Tracey Robottom, 45. of Blidworth, Nottinghamshire, and her ex-racehorse Silidan, aka Dan. were sidelined at the end of 2011 while Dan recovered from a splint

"I'd never owned a horse before I got Dan nearly four years ago. He'd had a few wins in his time as a seven-furlong sprinter, but my intention was simply to have fun and be a happy hacker, enjoying the surrounds of nearby Sherwood Forest.

But in September 2011, Dan began to show intermittent lameness. Investigation showed he had a splint in his nearside foreleg - we can only assume he caught himself out in the field. Luckily he's insured, and so that October he went to Oakham vets for a resection of the affected splint bone.

His recovery was a long and slow process with lots of checks, and it wasn't until the end of December 2011 that he could be ridden, gradually building up from very short periods towards our normal riding time. But in June 2012 Dan's lameness re-occurred, as did the splint. The vet said he'd never seen anything like this before as it looked as though he'd caught his leg again in exactly the same manner as before. Dan underwent a further operation and this time the vets took out the whole of the splint bone. It was a really upsetting and worrying time, and again his post-op recovery and bringing him back into work took a very long time.

Two years on, Dan has made a full recovery. We're now taking jumping lessons, which Dan excels at, have tried cross-country, and have begun a showing career, including retired racehorse classes - we came third on our first outing, a very proud moment. I've bought a trailer and my aim now is to get out to more local shows and fun rides. I love Dan to bits - he's my forever horse!"

Coping with a splint

The severity of splints can vary, as can treatment options. Here's Tracey's advice for dealing with one:

* If you suspect a splint bone injury ask your vet to x-ray it to confirm the extent. Some splints can heal on their own but if a fracture is interfering with the suspensory ligament then an operation may be required. If you have insurance, contact them straight away and keep them updated throughout.

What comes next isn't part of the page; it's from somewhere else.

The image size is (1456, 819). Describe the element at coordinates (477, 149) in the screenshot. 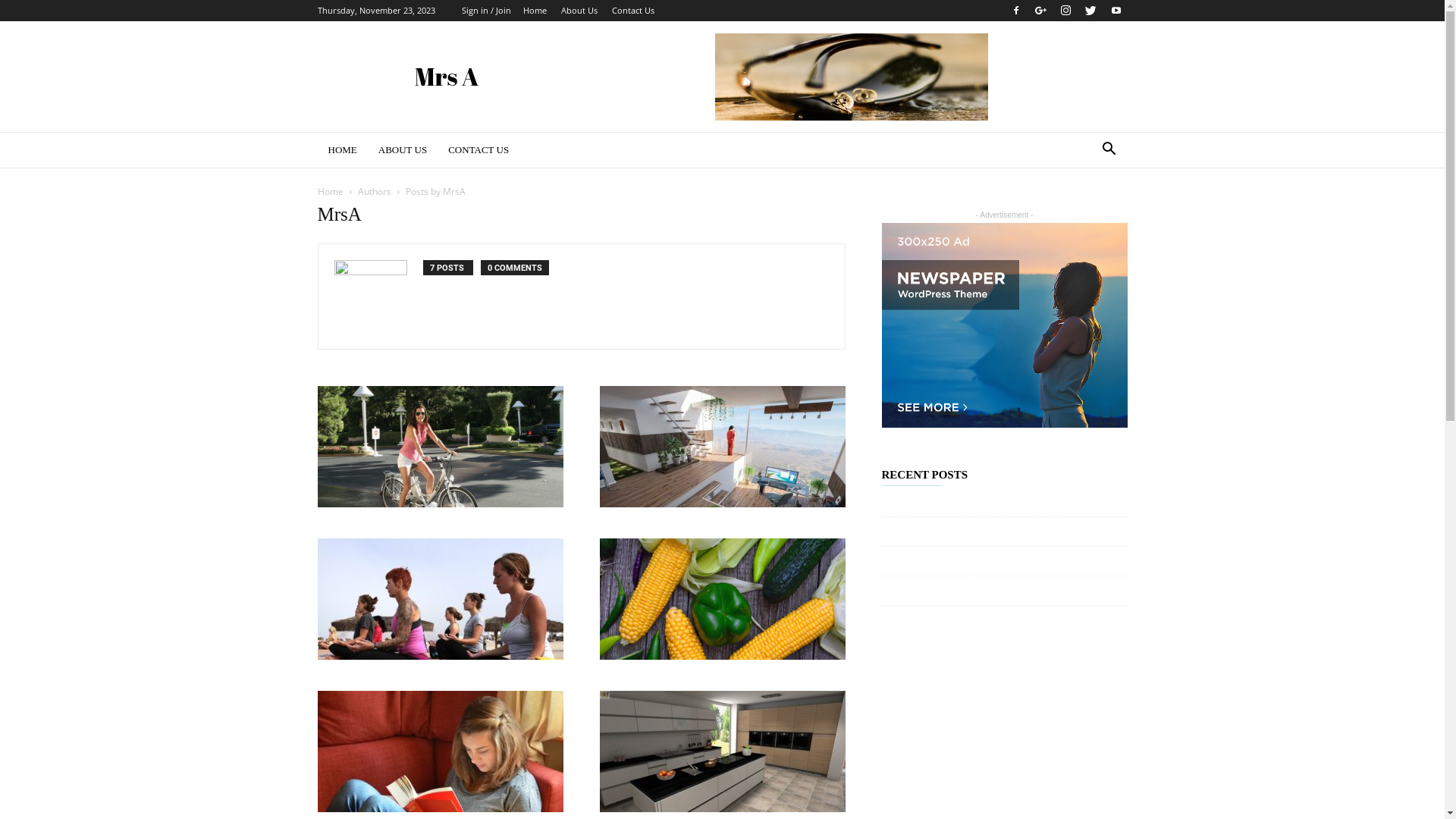

I see `'CONTACT US'` at that location.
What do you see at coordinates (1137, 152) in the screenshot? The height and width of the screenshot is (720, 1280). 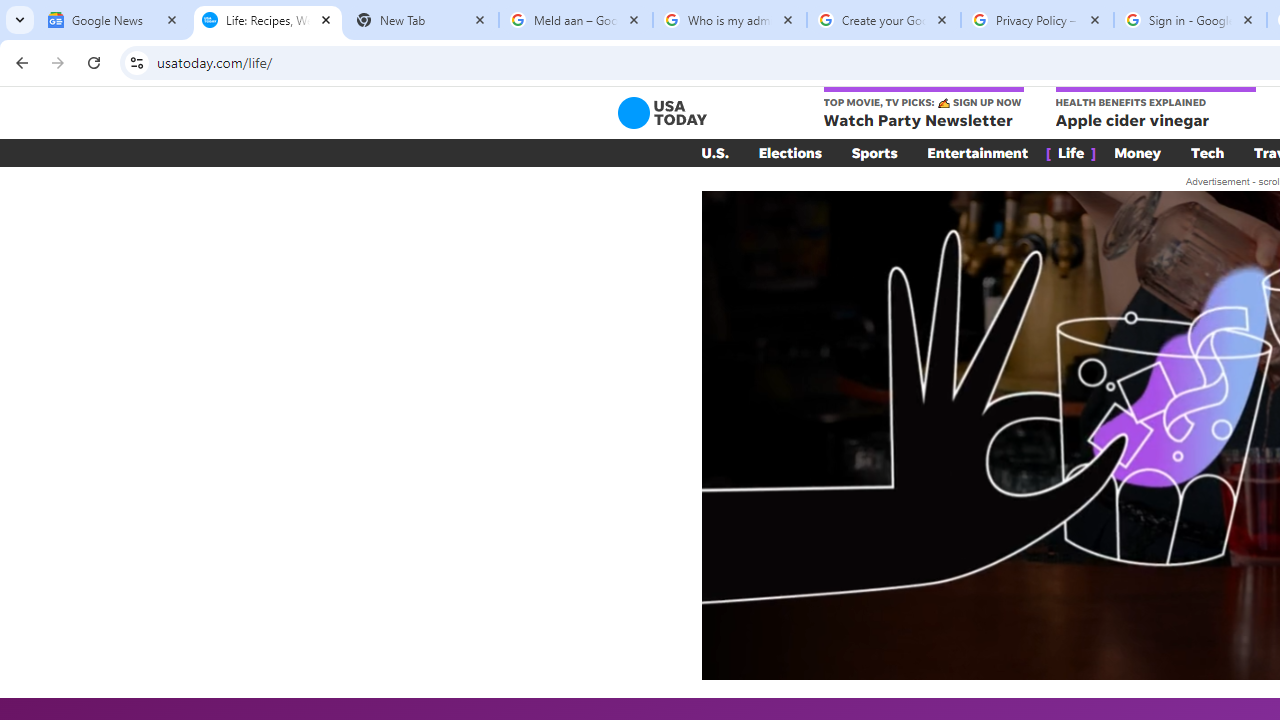 I see `'Money'` at bounding box center [1137, 152].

* Box rest is vital for recovery. I kept Dan comfortable with a big bed over rubber matting, and his stable overlooked the yard so he could see other horses. He also had a large garlic lick and a boredom breaker toy to keep him entertained without having to move too much. I spent a lot of time with him, grooming and chatting to him, which really helped our bond.

* Above all, have lots of patience. Don't rush your horse back into work, even if he seems OK - time really is a great healer. It can be frustrating being unable to ride, but dealing with lameness or injury is worse. Take full vet advice and stick to it. Good vets will give you an outline timescale on bringing your horse back into work.